## YOUR INSTRUCTIONS
Copy the stretch from the line containing "Image resolution: width=373" through the end of the rows, switching "icon" to "symbol" everywhere and leaving all else unchanged. Omit the pictures from your copy.

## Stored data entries
------------
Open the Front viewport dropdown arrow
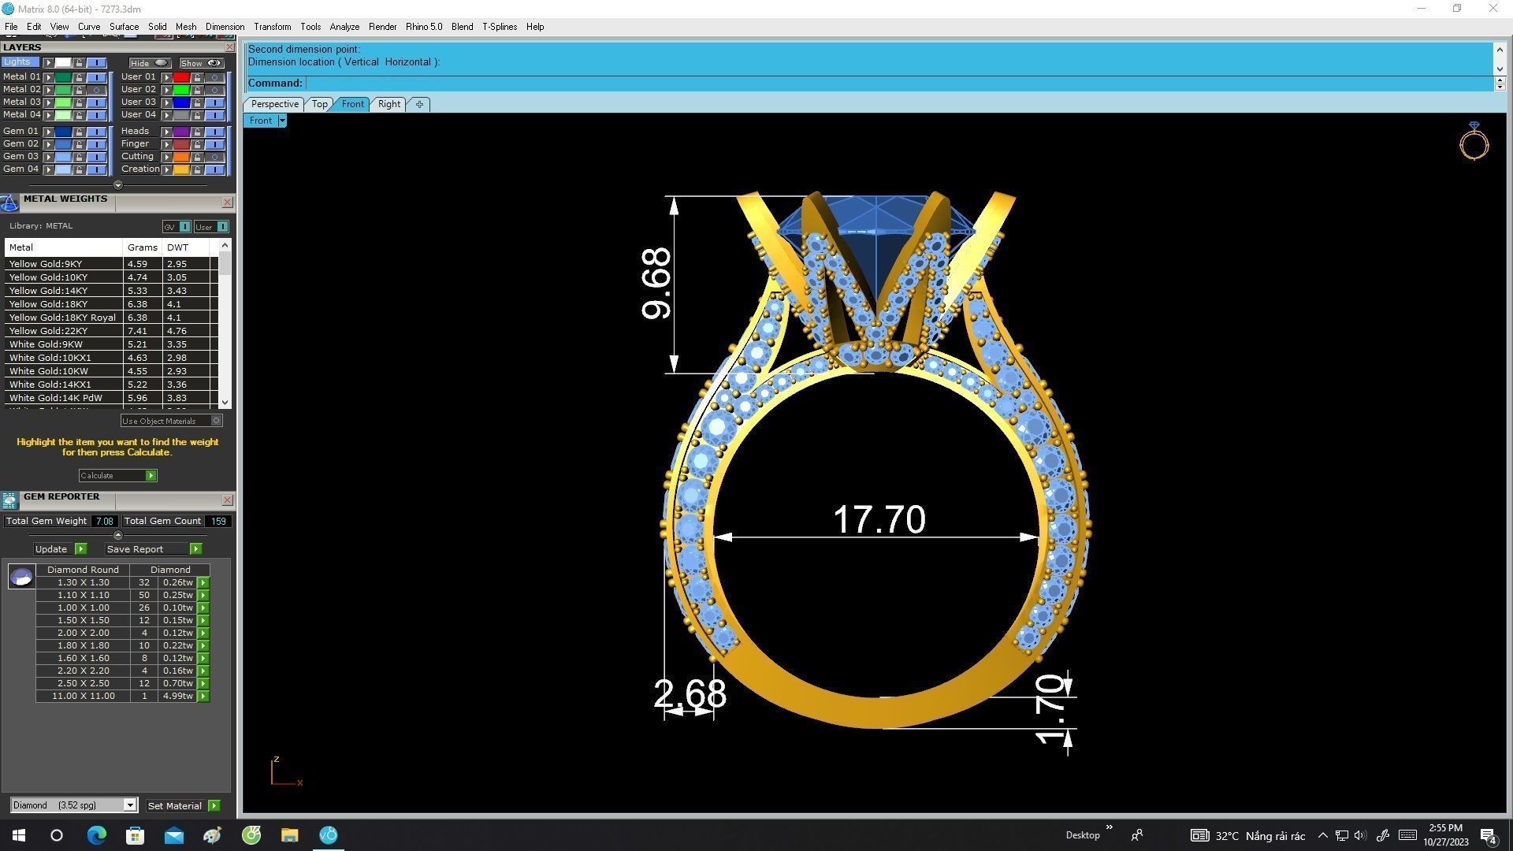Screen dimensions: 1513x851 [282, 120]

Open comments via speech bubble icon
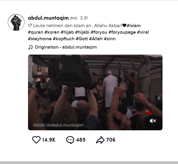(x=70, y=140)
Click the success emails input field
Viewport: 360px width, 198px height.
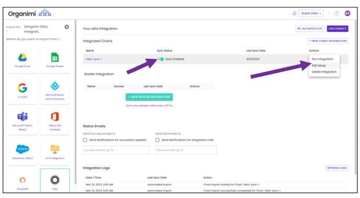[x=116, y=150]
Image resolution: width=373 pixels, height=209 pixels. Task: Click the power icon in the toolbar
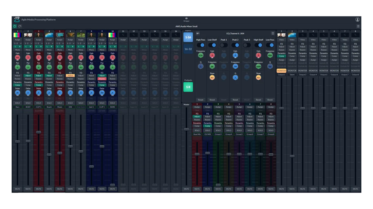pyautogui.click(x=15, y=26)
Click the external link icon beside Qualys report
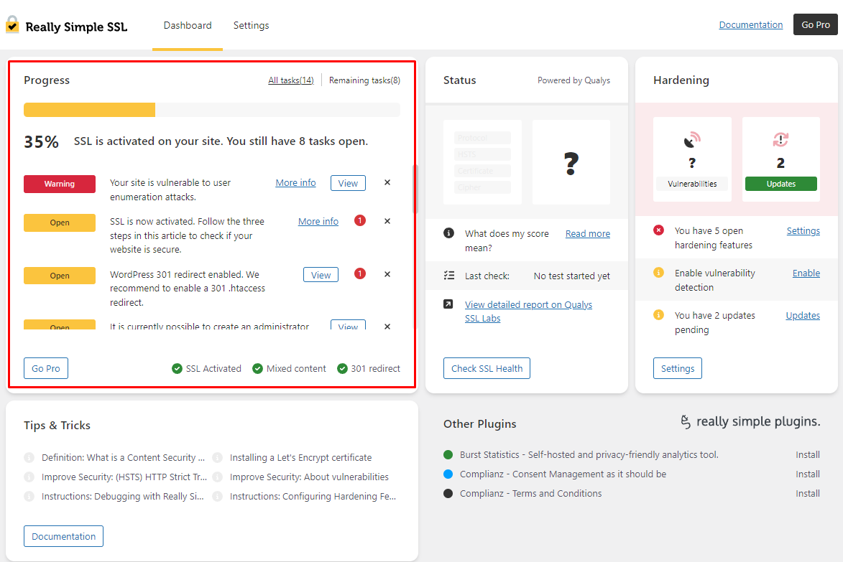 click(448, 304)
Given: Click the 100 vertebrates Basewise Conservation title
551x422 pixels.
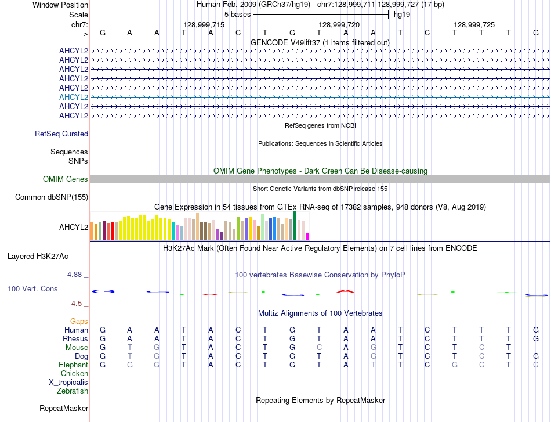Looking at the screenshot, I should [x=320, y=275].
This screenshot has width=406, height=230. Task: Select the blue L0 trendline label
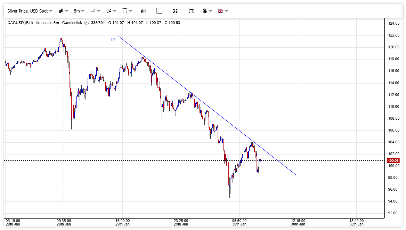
------------
## COMPLETE RESPONSE
Image resolution: width=373 pixels, height=209 pixels. Task: Click the power symbol in the toolbar
pyautogui.click(x=15, y=26)
Click the external link symbol beside Qualys report
 click(448, 304)
Given: Click the 100 vertebrates Basewise Conservation title
551x422 pixels.
Looking at the screenshot, I should [x=320, y=275].
This screenshot has width=406, height=230. Task: Select the blue L0 trendline label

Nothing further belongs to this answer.